> _Exercise requirements_:
A) According to the passage on network protocols, what two parts is a protocol specification usually composed of?
B) Restate the stretch of the passage on network protocols from "Network protocol is" through "network failure time.", substituting "the Internet" for "cyberspace".
C) Why are the security problems caused by network protocols becoming more prominent, according to the passage on network protocols?

━━━ Passage given

Network protocol is the basis of cyberspace and one of the most important research fields in information science. With the rapid expansion of network development scale and application fields, the security problems caused by network protocols are becoming more and more prominent. As an important technical basis for active defense and network attack and defense confrontation, network protocol abnormal behavior analysis can preperceive and immediately find a variety of abnormal behaviors hidden in network protocols, quickly detect and locate network fault points and problems affecting performance and take decisive measures to quickly solve problems so as to shorten the network failure time.

A network protocol defines the communication rules between one or more entities, and the protocol specification is usually composed of vocabulary and grammar [1]. Vocabulary is a collection of messages and their formats, and grammar defines all the process rules. It is expressed as an effective sequence of messages, which is usually described by state machines. In the process of network communication, each network entity usually carries out operations such as message parsing, business logic, message encapsulation, and state transformation. Inferring an unknown protocol usually requires knowledge of vocabulary and grammar, which are mainly covered by the current protocol’s reverse analysis.

━━━━━━
━━━ Entries supplied

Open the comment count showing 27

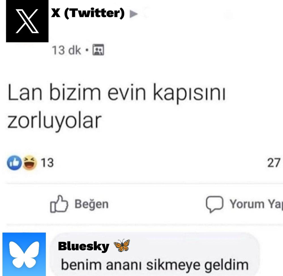274,163
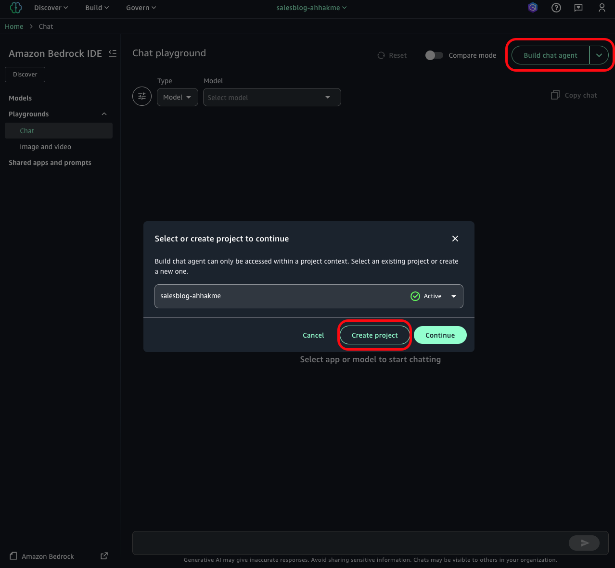The width and height of the screenshot is (615, 568).
Task: Open the Build chat agent options chevron
Action: coord(599,55)
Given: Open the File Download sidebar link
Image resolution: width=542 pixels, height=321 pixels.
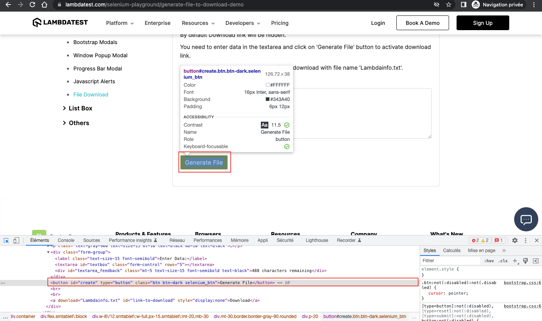Looking at the screenshot, I should (x=91, y=95).
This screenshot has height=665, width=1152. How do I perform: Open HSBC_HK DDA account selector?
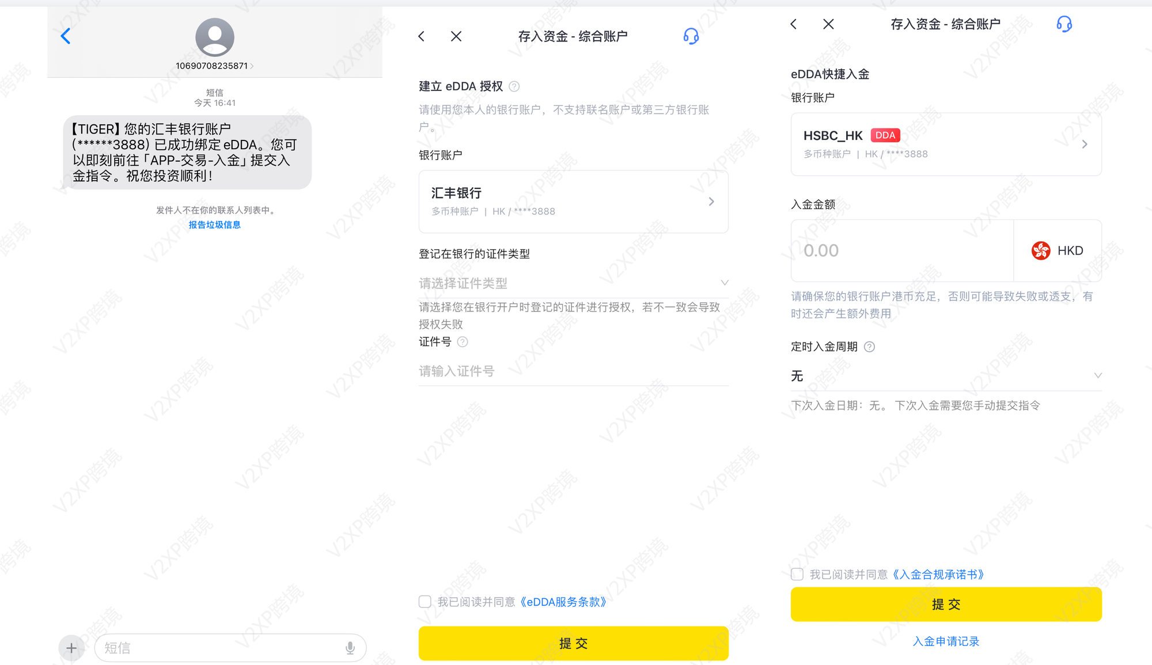(x=946, y=144)
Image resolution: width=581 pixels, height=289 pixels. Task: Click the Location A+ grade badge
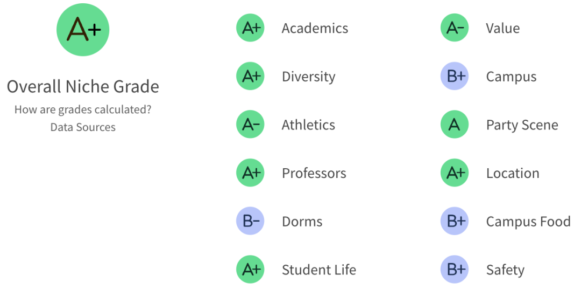pyautogui.click(x=454, y=173)

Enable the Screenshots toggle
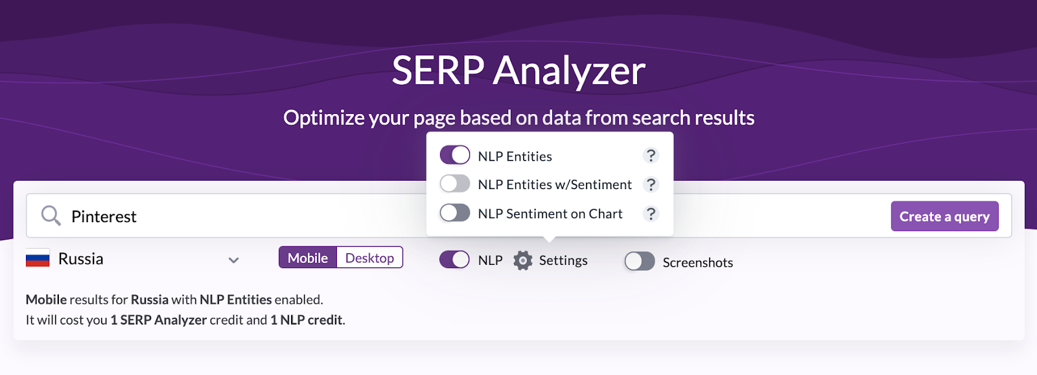click(x=640, y=262)

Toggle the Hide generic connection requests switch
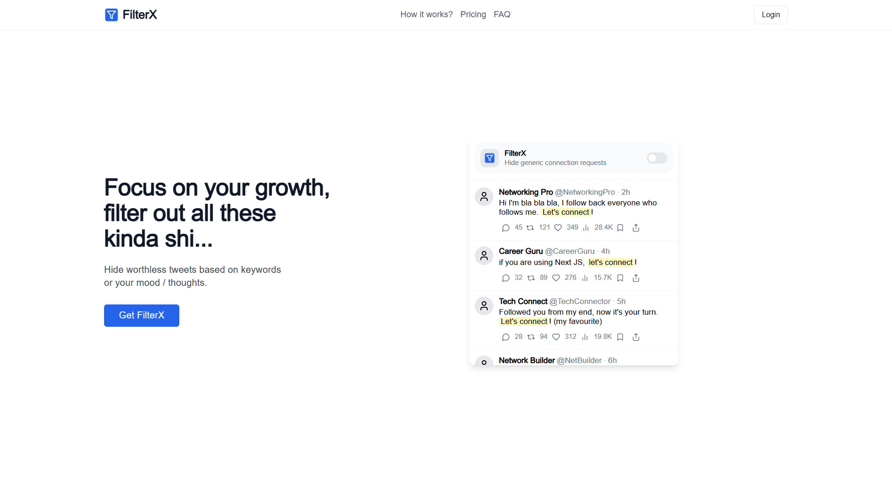click(656, 158)
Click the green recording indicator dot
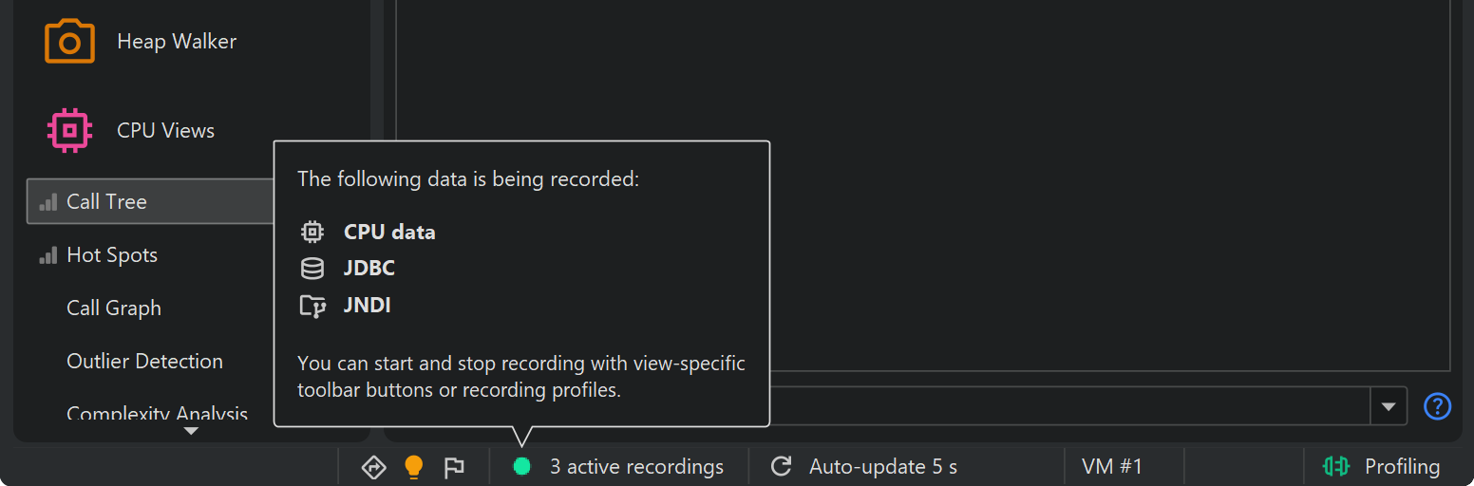This screenshot has width=1474, height=486. (x=521, y=466)
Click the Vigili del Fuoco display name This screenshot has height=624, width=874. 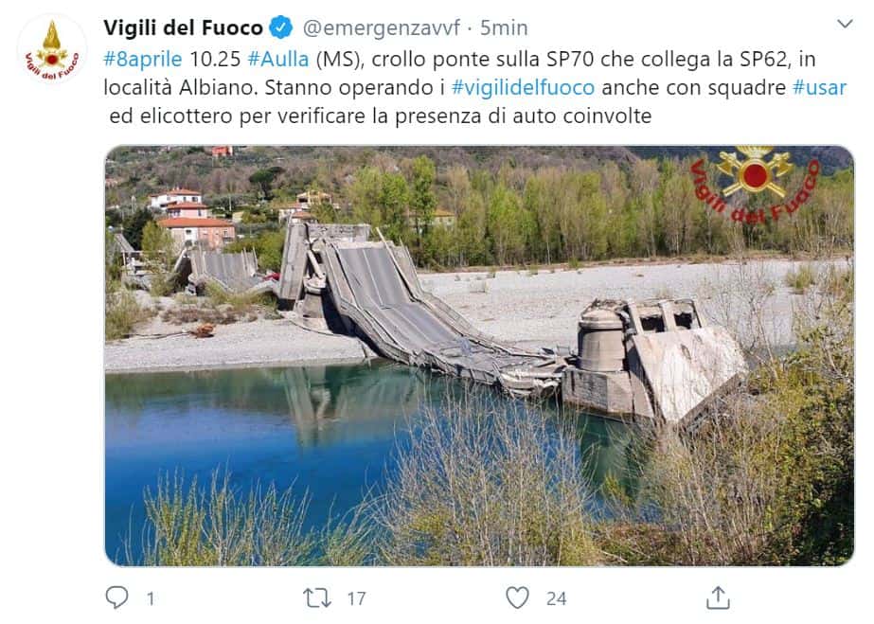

━━━━━━

> _Answers below_:
A) Vocabulary and grammar.

B)
Network protocol is the basis of the Internet and one of the most important research fields in information science. With the rapid expansion of network development scale and application fields, the security problems caused by network protocols are becoming more and more prominent. As an important technical basis for active defense and network attack and defense confrontation, network protocol abnormal behavior analysis can preperceive and immediately find a variety of abnormal behaviors hidden in network protocols, quickly detect and locate network fault points and problems affecting performance and take decisive measures to quickly solve problems so as to shorten the network failure time.

C) They are becoming more prominent because the scale of network development and the range of network application fields are expanding rapidly.